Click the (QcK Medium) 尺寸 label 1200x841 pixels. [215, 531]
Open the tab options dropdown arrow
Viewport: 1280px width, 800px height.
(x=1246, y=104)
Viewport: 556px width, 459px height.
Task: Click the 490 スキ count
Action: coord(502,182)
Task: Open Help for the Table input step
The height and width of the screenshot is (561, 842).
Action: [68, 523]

---

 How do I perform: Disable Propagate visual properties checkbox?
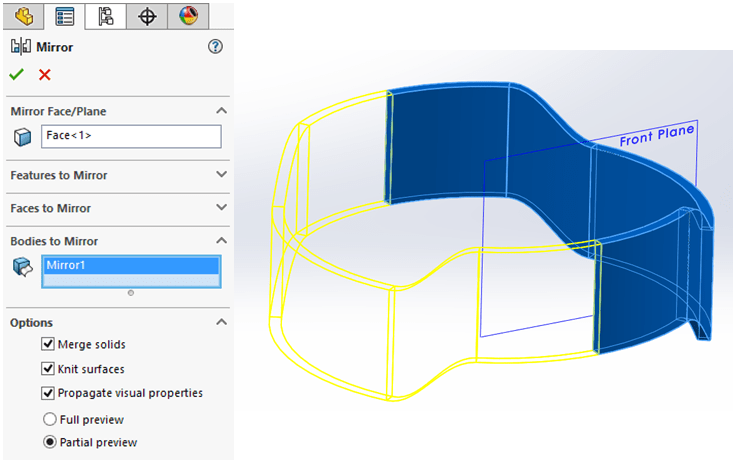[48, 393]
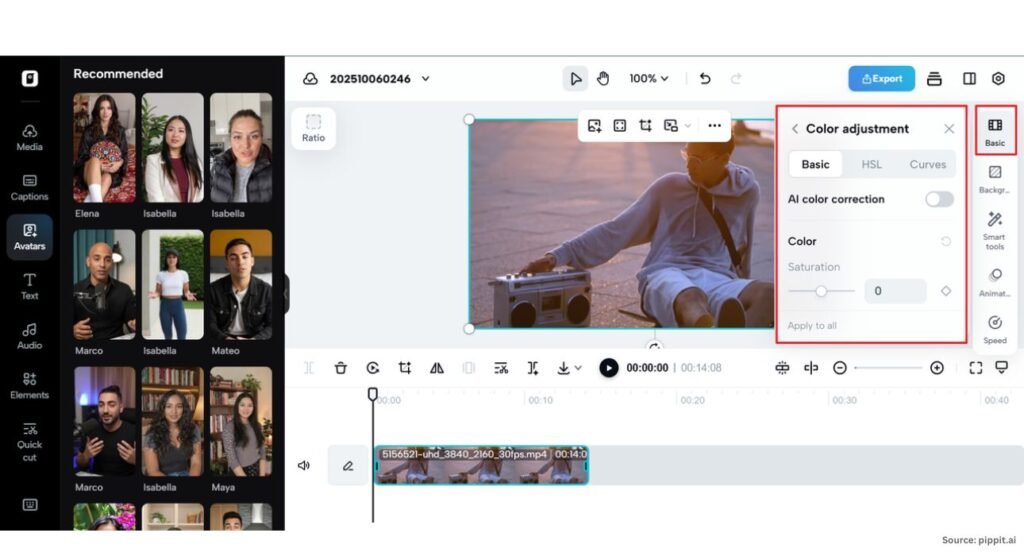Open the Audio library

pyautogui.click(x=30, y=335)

• EXERCISE DESCRIPTION: Go to the line in the material above that contains "Open the tab options dropdown arrow" and copy exactly from there through the line that contains "Task: Open Help for the Table input step", stopping after it.

• OUTPUT:
Open the tab options dropdown arrow
Viewport: 1280px width, 800px height.
(x=1246, y=104)
Viewport: 556px width, 459px height.
Task: Click the 490 スキ count
Action: coord(502,182)
Task: Open Help for the Table input step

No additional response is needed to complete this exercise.